▶ Data shown:
= Beginning of Section =

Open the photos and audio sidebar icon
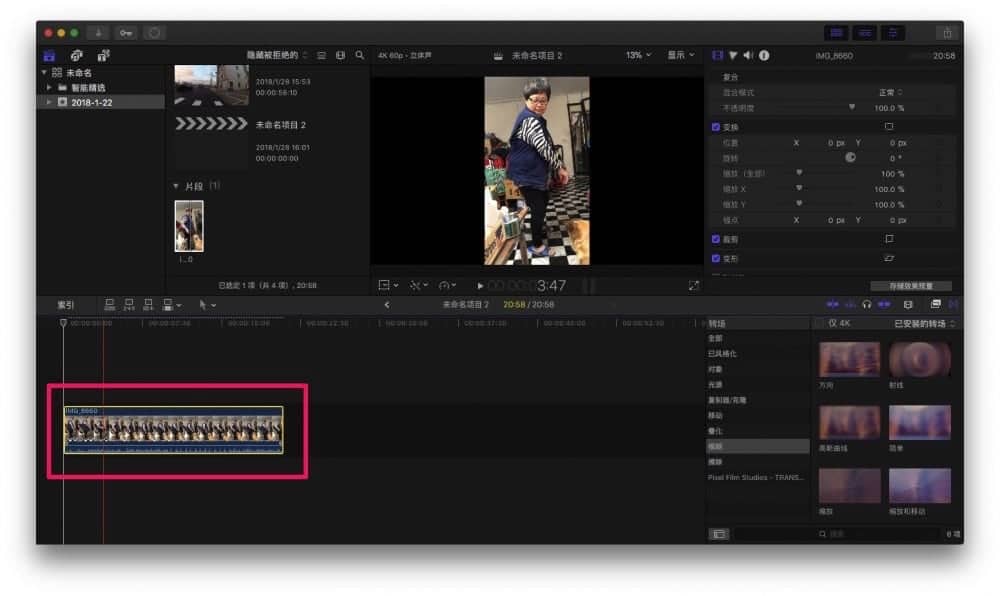The width and height of the screenshot is (1000, 596). pos(76,55)
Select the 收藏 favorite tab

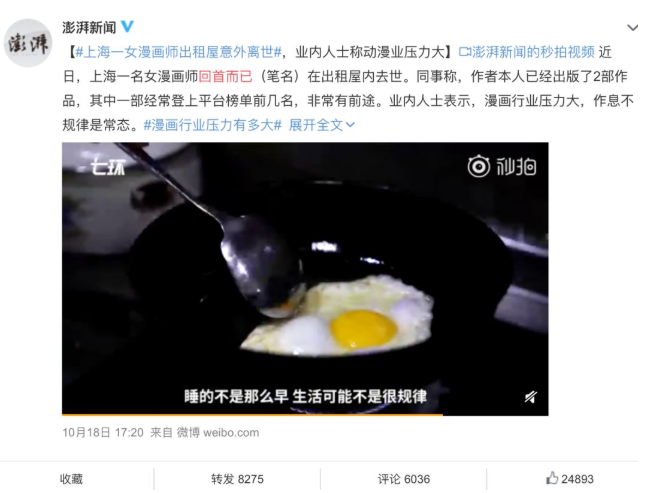click(71, 479)
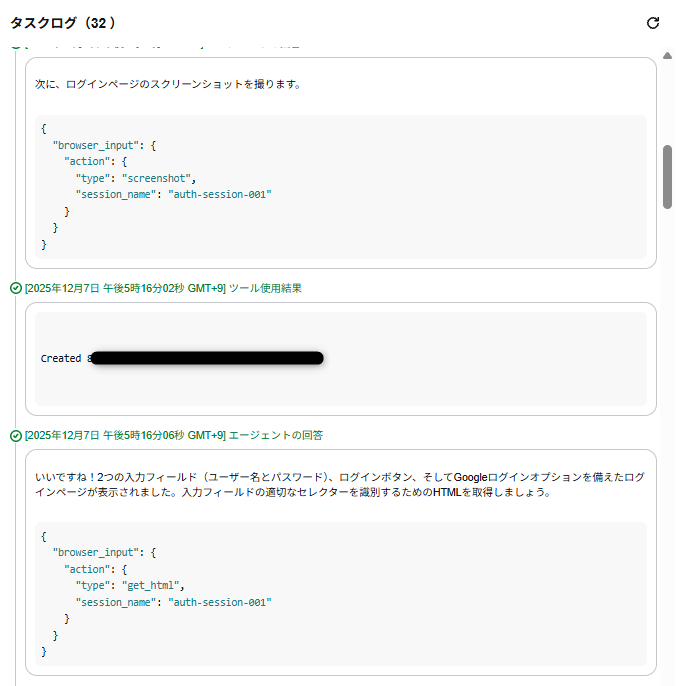Screen dimensions: 676x686
Task: Click the "Created" text in the tool result
Action: tap(61, 358)
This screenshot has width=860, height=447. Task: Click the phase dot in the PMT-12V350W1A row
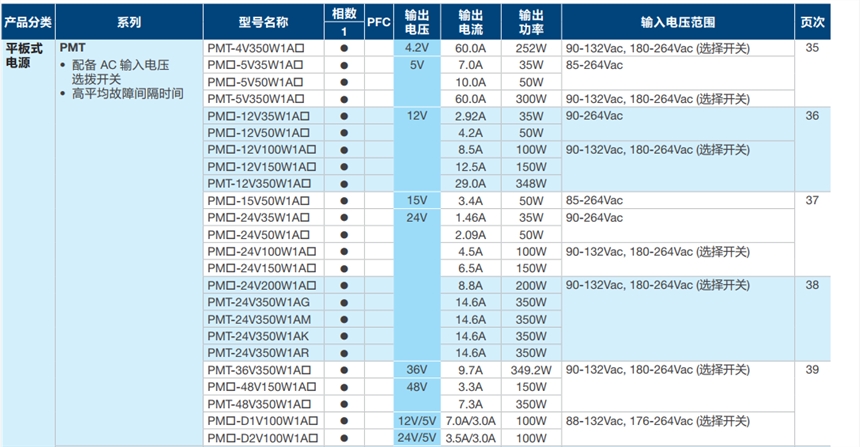click(x=344, y=183)
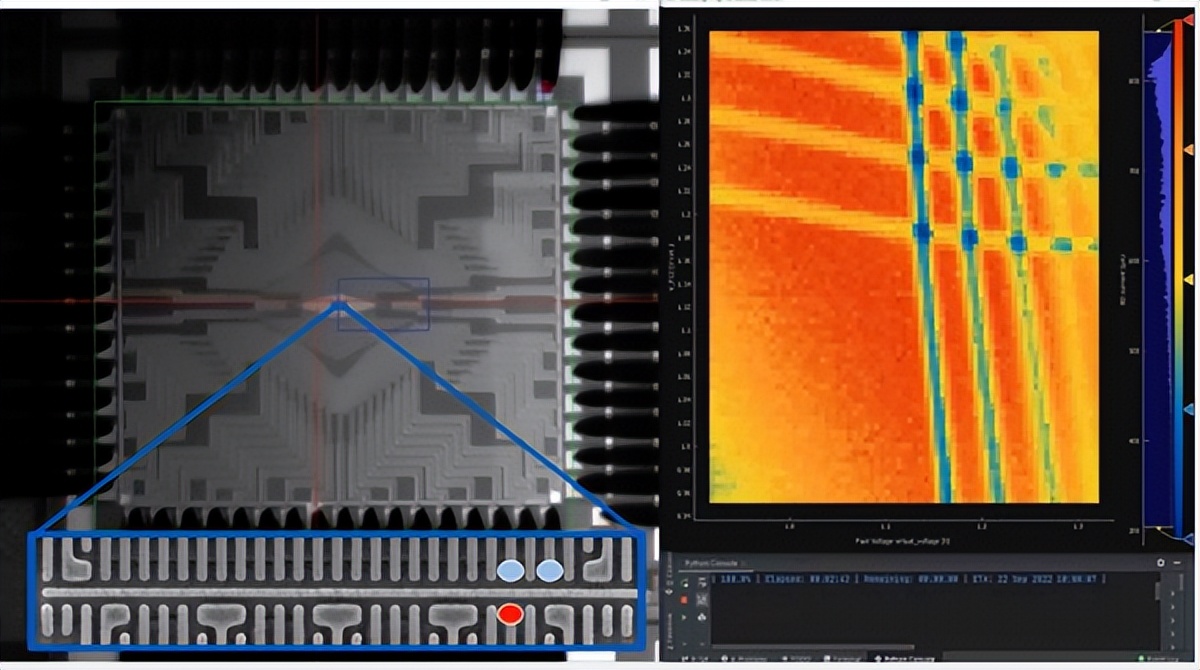Expand the console panel collapse chevron

click(x=1177, y=560)
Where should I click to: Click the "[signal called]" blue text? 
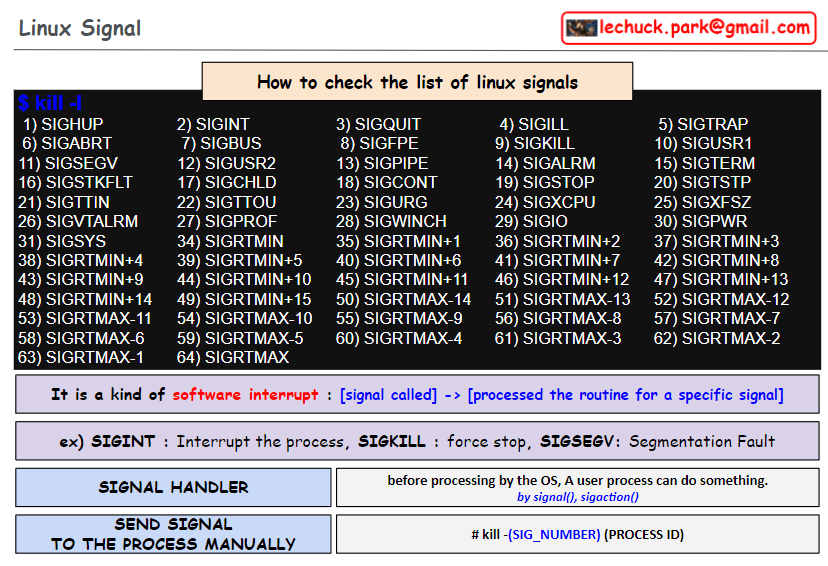tap(388, 394)
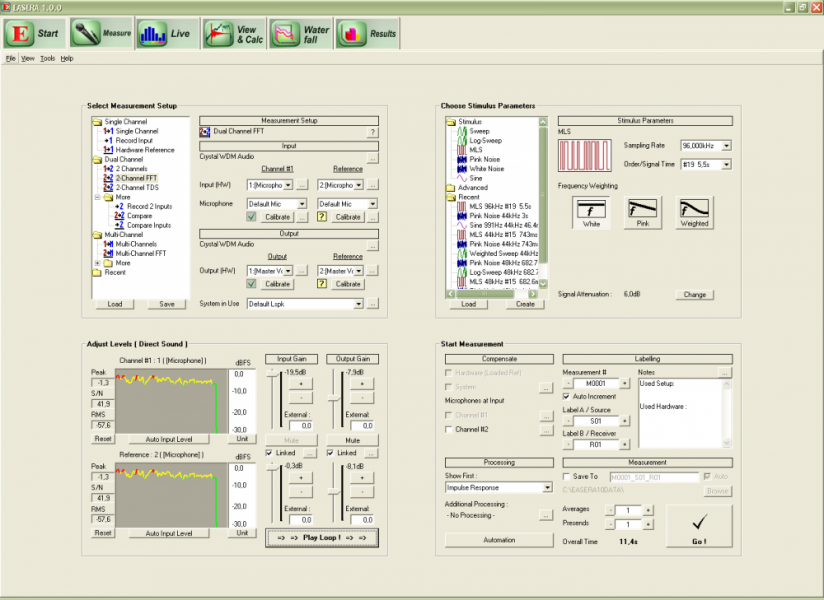Screen dimensions: 824x600
Task: Toggle the Save To checkbox
Action: point(567,476)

= End of Section =

▶ Work item: Write every record out again exactly, omitting the pictures they hold.

▶ Result:
Open the photos and audio sidebar icon
The width and height of the screenshot is (1000, 596). pos(76,55)
Select the 收藏 favorite tab

click(71, 479)
Screen dimensions: 676x686
Task: Click the "Created" text in the tool result
Action: tap(61, 358)
This screenshot has width=860, height=447. Task: Click the phase dot in the PMT-12V350W1A row
click(x=344, y=183)
Expand the console panel collapse chevron

click(x=1177, y=560)
Where should I click to: Click the "[signal called]" blue text? 
tap(388, 394)
Screen dimensions: 824x600
Task: Toggle the Save To checkbox
Action: point(567,476)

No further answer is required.